Tony Abbott’s paid parental leave policy is one of the most expensive pieces of social policy Australia has been offered recently. It is a $5.5 billion scheme funded by a 1.5 per cent levy on big business. It proposes full replacement salary to new mothers, for six months, up to a maximum of $150,000.
But nobody thinks the PPL scheme is well-designed or good value for money.
The jaw-dropping part of the scheme is the $150,000 salary cap, which works out at a maximum rate of pay of $600 per weekday. That’s wildly expensive childcare – even in Sweden, people taking parental leave get only €105/day.
If this policy had been proposed by the Motoring Enthusiasts, the Greens, or the Palmer United Party, everybody from Janet Albrechtsen to Ross Gittins would be arguing they had no concept of how the economy works and were demonstrably unfit to govern. Arguably, Albrechtsen, Gittins et al would be right.
But would cutting the generosity of the scheme deliver a big saving? The Coalition thinks not. This quote is from an article by Phil Coorey, of the Australian Financial Review.
“The difference between a $100,000 and $150,000 salary cap is not seen as a major impediment to reaching a deal because about 90 per cent of women of child-bearing age earn under $100,000.
The Coalition has been looking at ways to make its policy more affordable and dropping the salary cap to $100,000 was not deemed worth it in terms of savings.”
The truth is that while plenty of Australians make over $100,000 – over 837,000 people, statistics say – only 18 per cent of them are women. And of course, earning power tends to increase with age.
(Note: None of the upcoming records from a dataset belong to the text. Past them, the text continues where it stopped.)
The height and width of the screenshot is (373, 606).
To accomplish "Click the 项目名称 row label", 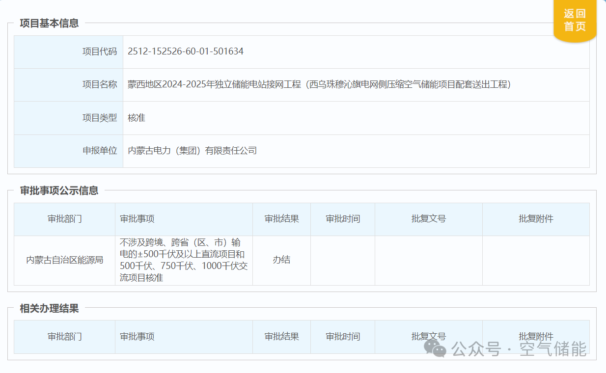I will point(100,84).
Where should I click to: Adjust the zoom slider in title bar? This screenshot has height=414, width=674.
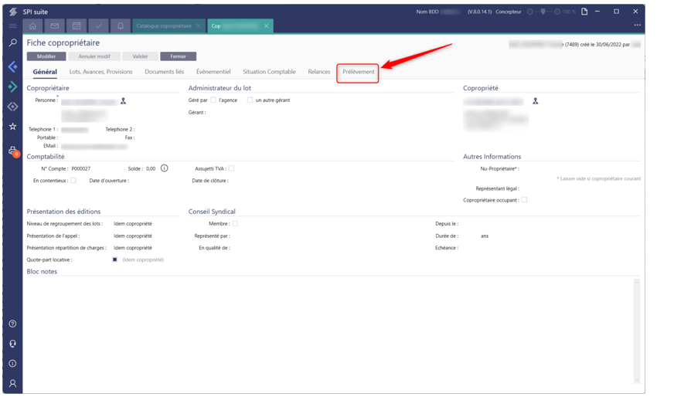543,12
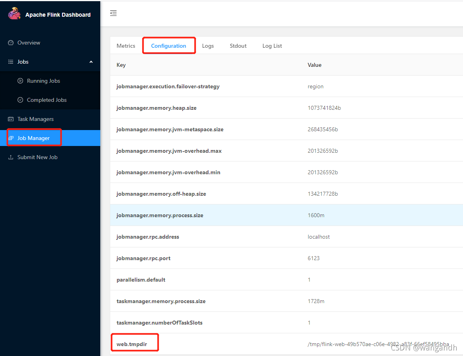Click the Apache Flink squirrel logo
Image resolution: width=463 pixels, height=356 pixels.
[14, 14]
Women’s earning peak happens after their fertility peak. Earnings peak around age 40, while the most common age to give birth is 32.
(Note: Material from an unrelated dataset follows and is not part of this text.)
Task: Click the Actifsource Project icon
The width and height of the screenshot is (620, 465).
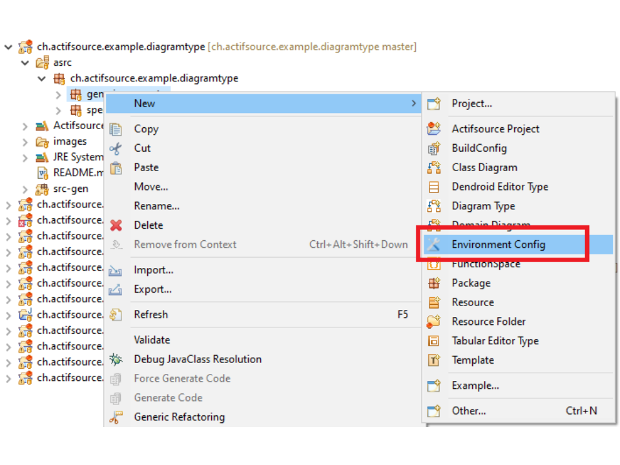Action: pyautogui.click(x=434, y=129)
That means only 5,400 women earning over $104,000 would be eligible for the payment each year, according to my calculations. [Don’t thank me for making the data category end at $104,000, thank the ABS.]
The Greens are proposing a similar policy to the Coalition, but with a $100,000 eligibility cut off.
So what would be the saving of cutting eligibility to $100,000?
Assume the average claimed salary is $130,000. The net cost of 6 months extra pay is $15,000. 5,400 births @ $15,000 =
Just $81.2 million, or 1.48 per cent of the total cost of the $5.5 billion scheme. (Likely a conservative estimate, given some assumptions I had to make.)
That’s a rounding error in the Australian Government’s social policy budget. Do we just blink and move on?
I say no. The Commission of Audit is currently moving through the Government’s books, trying to find savings everywhere. They are likely to have a very fine-tooth comb. An $80 million saving is one they would pocket with delight. The government also has a social welfare review running, looking at Newstart and the Disability Support Pension.
Politically, $80 million seems like a small price to pay to garner headlines and combat a “women problem.” But from a policy perspective it makes sense to cut the rate. If you frame the question as “how can the Australian people best spend a spare $80 million,” the answer is never “funnel it via the government to the very rich.”
Realistically, Paid Parental Leave is unlikely to be introduced in the same format it was sold to the Australian people.
If I was advising the government, I’d say: pledge to introduce it slowly. Start off paying up to a salary cap of $60,000 and say you intend to ramp it up by 10 per cent a year.
Then wait. Something will come up for which there is great public support. It might be rebuilding after a flood. It might be sending troops off to the South Pacific to help restore stability somewhere. It might be a surge of support for pre-K education. Then you can raid the PPL cookie jar to fund that.